Next month's meeting presentation is not pinned down yet, but it's guaranteed to be interesting!

Observing Reports (Continued)

(Continued from page 1)

I am quite new at this, and may not have properly identified all the features, but I'm pretty sure I got the Syrtis Major, Libya and Sytris Minor right. At any rate it was a lot of fun and quite exciting for the first time through the process..
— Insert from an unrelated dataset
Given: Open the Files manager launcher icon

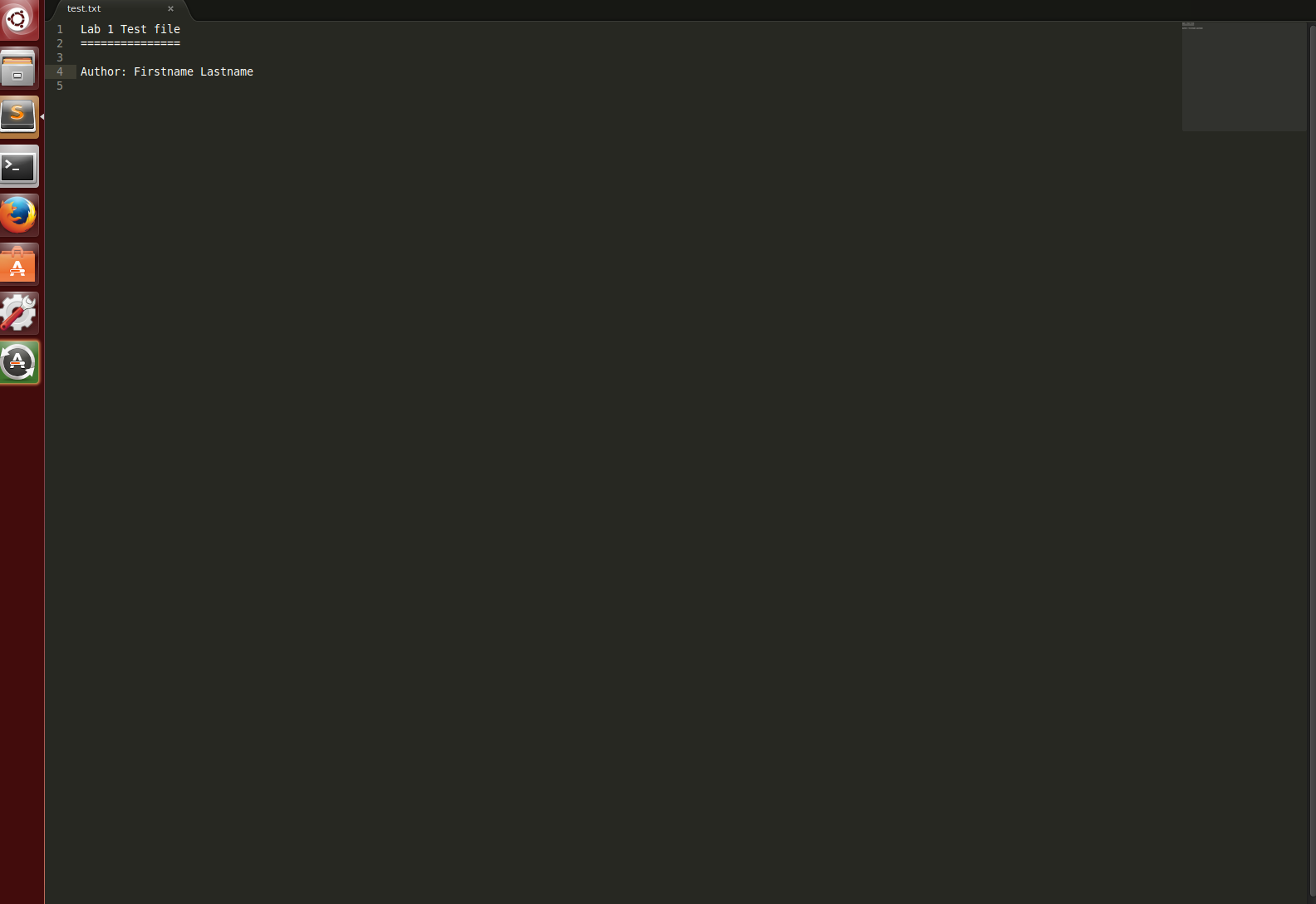Looking at the screenshot, I should pos(18,69).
Terry Tuggle--I arrived at Fort Griffin about 8:45pm and Tom Moore and former member Ron Muir was already there. Ron brought his new 22 inch GOTO computer Dob, (Second light, - there is an image on my website). It was also second light on Tom's 20 inch Sky Designs Dob (built by none other than FWAS member Danny Author) which he picked up at TSP from former FWAS member Bill Henderson. Friday was about an 8 out of 10, with a steady south wind about ten miles mph. The seeing was steady and the dark lane through the Milky Way was very pronounced and light from the central bulge could be seen below and above. It was too windy to use high magnification on Mars, but the dust storm washed any detail anyway. We pretty much made a night of it, tuning in at about 5:00am.

On Saturday night
Craig Lindsey showed up and a member from the Dallas club came in also. The air was about 10% dryer on Saturday night and would have been a solid 9 out of 10, except for the fact that the wind was gusting 10 to 15 mph. We saw the central star in M-57 in Ron's 22 inch at about 600x, and Ron was knocking down 16.5 mag galaxies all night long.

Tom and I were kind of beat after Friday night and turned in about 2:30am, but Ron and Craig kept on going and found out Sunday morning that they had ob

(Continued on page 8)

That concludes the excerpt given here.